Yes and no. I mean, in our family, my sister and brother got to go into music. And my mother put me into baton twirling classes and ice skating, which was a little different. Now I wish I had some music background.
We had a good childhood on Capitol Hill, and we always went to the Chinatown-International District. So, our childhood was filled with going there to eat out with family and see what was happening. And yeah, in those days, the Chinese Baptist Church there on 8th was sort of a gathering point. I was a church dropout. But yeah, my sister and sister and mother, yeah. So we’ve been around Seattle since, well, I was born here.
I’m a product of Stephen’s [Elementary] School, Meany [Middle School], and Garfield [High School]! I graduated in ‘63 from Garfield.
NWAW: You said “yes and no,” with regards to seeking out experiences that weren’t necessarily typical of girls and young women at the time, and you also mentioned being a “church dropout.”
My mother and my grandmother were pretty strong influences in that I knew that my grandmother lost her husband [after she came to the United States].
She came in the ‘20s, and I think she was here for about 11 years, and then she lost her husband. So, she was a single parent with six kids.
[I remember] learning, through the years, about Canton Alley, where she raised her family. And when I was born, [my family] had purchased a house up on Beacon Hill—it’s still there.
It had five bedrooms for all those kids. And my mother and her sister—it was her brother’s kids. They all grew up there, and I grew up with them. So, a really extended family, up on Beacon Hill.
Then we moved to Capitol Hill, and I had other experiences and exposure to people other than Chinese.
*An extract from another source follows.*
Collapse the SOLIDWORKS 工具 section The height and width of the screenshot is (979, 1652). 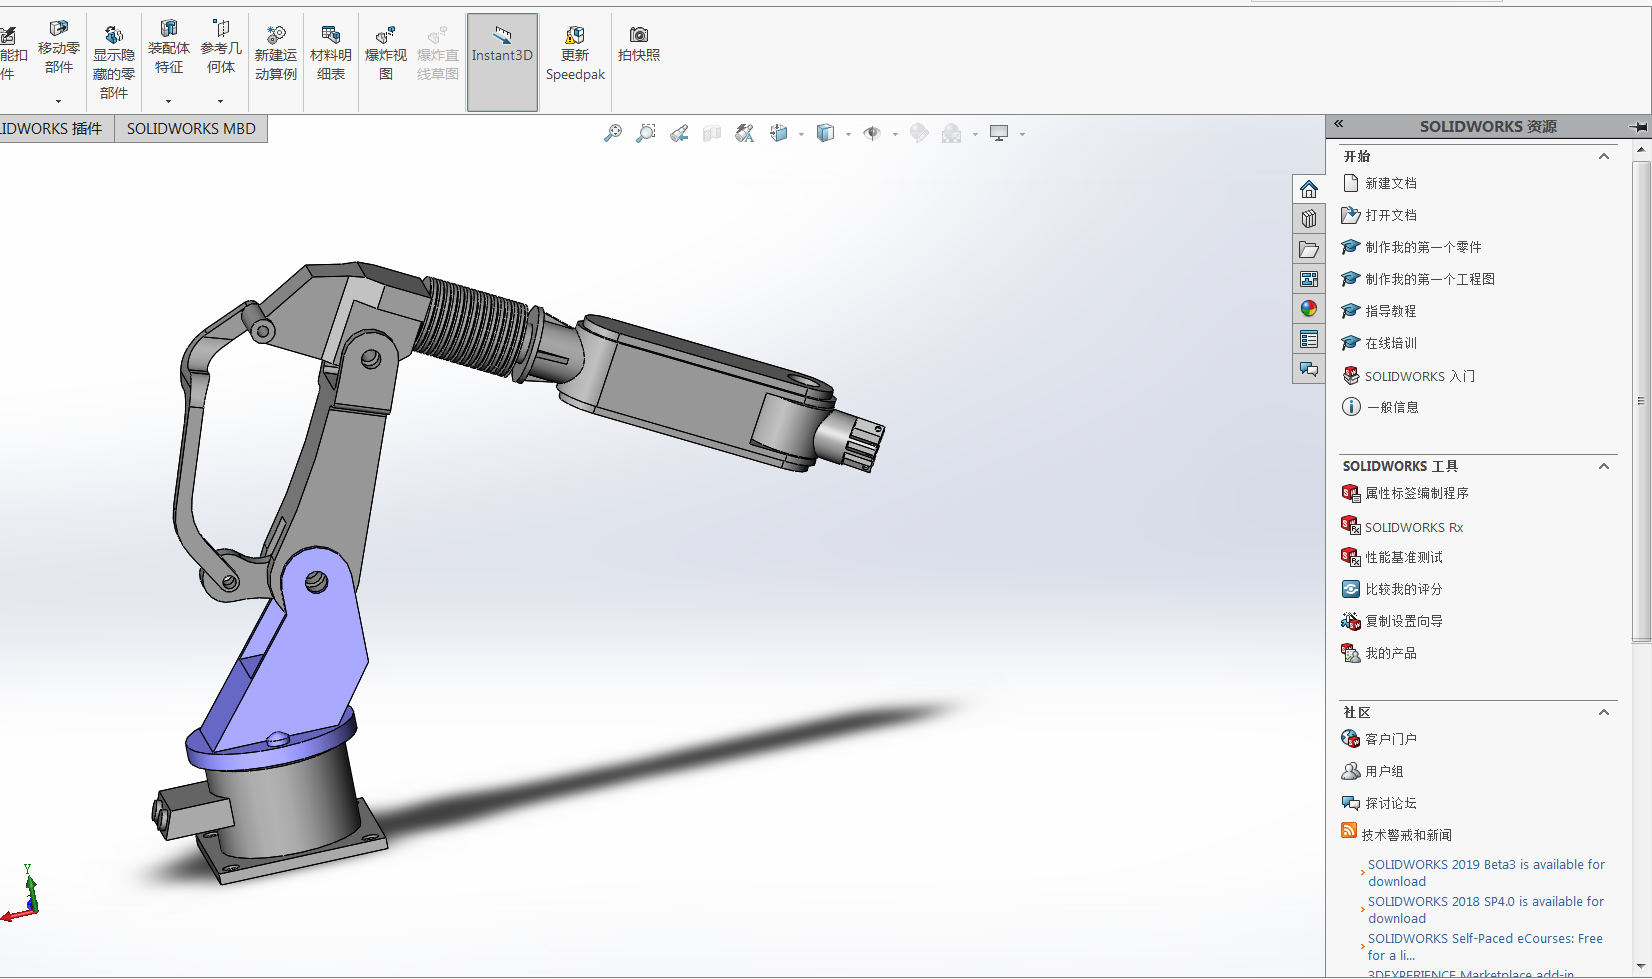(x=1604, y=466)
NWAW: And so what kind of experiences and exposure, then, did you have that sort of maybe even broadened your views or viewpoints?
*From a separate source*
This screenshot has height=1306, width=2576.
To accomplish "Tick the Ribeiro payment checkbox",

When I was 7, my best friend was Black. That continued through the years, and I think that she taught me a lot in our experiences growing up together.
I remember things like, I once threw something out of the car window when we were in high school. And she said, “Don’t do that, or they’ll say, ‘Look at those Blacks.’”
Only then it was “Negroes.” And just a lot of events like that. I’m really fortunate to have grown up in an interracial neighborhood.
And then when I went to junior high, I met a lot of Japanese girlfriends. And their backgrounds were different from mine, too. And they had just come out of [incarceration] camp, or they were born in [an incarceration] camp.
I learned about different cultures. And my growing up has influenced me. And then it just continued. I got to work with employment security, after I finished school, and I learned a lot about different social services, the labor market—I worked for DSHS and employment security, half-half. So that has also influenced me.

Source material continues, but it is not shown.